Even though Dr. Sella also refers in that same report to the claimant’s need for several more trigger point injections, at which point she would be at maximum medical improvement, he had drawn a distinction between the original compensable injuries and the claimant’s current signs of fibromyalgia. The commissioner denied the claimant’s requested correction regarding this report, which indicates that he concluded from Dr. Sella’s report that the claimant’s compensable injury had stabilized, and that her fibromyalgia was not legally significant. Such a conclusion was not impermissible or unreasonable from that evidence, and this board may not alter the commissioner’s findings on that issue. Fair, supra; Webb v. Pfizer, Inc., 14 Conn. Workers’ Comp. Rev. Op. 69, 70-71, 1859 CRB-5-93-9 (May 12, 1995). In turn, we cannot say that the commissioner acted unreasonably in failing to open the voluntary agreement.
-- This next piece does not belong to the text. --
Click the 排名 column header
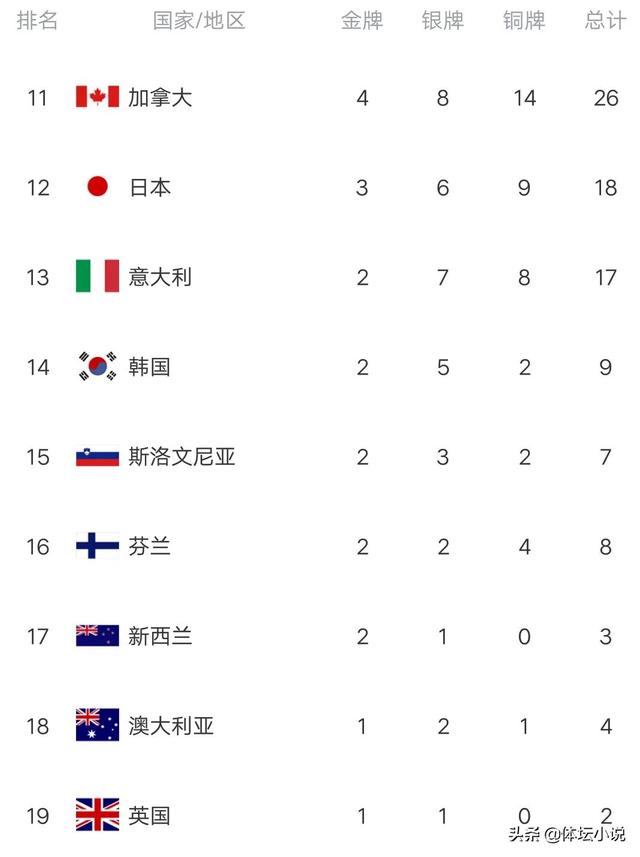The image size is (640, 857). click(x=38, y=20)
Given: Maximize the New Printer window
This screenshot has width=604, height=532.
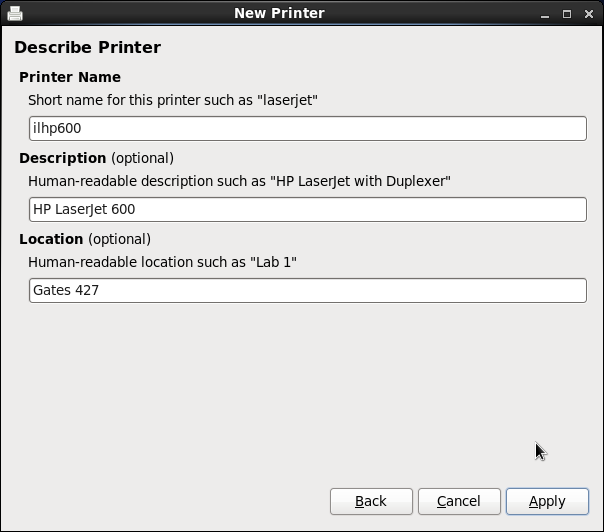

The claimant also argues that the commissioner erred in determining that her base compensation rate of $333.33 was correct. She provides little explanation for this contention, simply claiming that her rate should have been modified to reflect her salary at the time of injury, which was $741 per week. As the respondents point out in their brief, however, the amount of money that the claimant is currently earning as a part-time secretary is not the only possible evidence of her earning capacity under § 31-308a, even if it is acceptable evidence of that figure. See Genovesi v. Choice Designs, Inc., 13 Conn. Workers’ Comp. Rev. Op. 218, 221, 1745 CRB-5-93-6 (April 12, 1995). Without some concrete evidence that the commissioner relied on an erroneous figure, we have no basis on which to question his decision not to recalculate the claimant’s compensation rate.
Finally, the claimant requests that this board order the respondents to pay for several treatments ordered by Dr. Murphy. There is no dispute that this issue has not yet been discussed at an informal or formal hearing. Therefore, it is not yet ripe for review.